Painting by Francis Grant

A Meet of the Fife Hounds is an oil painting on canvas by the British artist Francis Grant, from 1833. It is held at the Scottish National Portrait Gallery, in Edinburgh.

==History and description==
Combining portrait painting with a traditional "sporting scene" it depicts foxhunters of the Fife Hounds in the field close to Falkland, with the Lomond Hills visible on the distance.

Grant came from a landed Scottish family, but having rapidly spent his inheritance, he turned to painting to make a living. This was one of two paintings commissioned by Anthony Keith-Falconer along with The Meet of the Buccleuch Hounds. They represented his first major hunting pictures. Stylistically both resemble the works of John Ferneley, a friend and mentor of Grant.

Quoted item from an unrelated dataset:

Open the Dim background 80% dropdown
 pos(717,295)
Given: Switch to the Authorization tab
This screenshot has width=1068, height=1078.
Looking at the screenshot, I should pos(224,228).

Despite building his reputation through hunting scenes, Grant later became best known for his fashionable portrait paintings and in 1866 he was elected as the President of the Royal Academy. The painting is today in the collection of the Scottish National Portrait Gallery in Edinburgh, having been accepted in lieu and allocated to the gallery in 2010.

==Bibliography==
- Wills, Catherine. High Society: The Life and Art of Sir Francis Grant, 1803–1878. National Galleries of Scotland, 2003.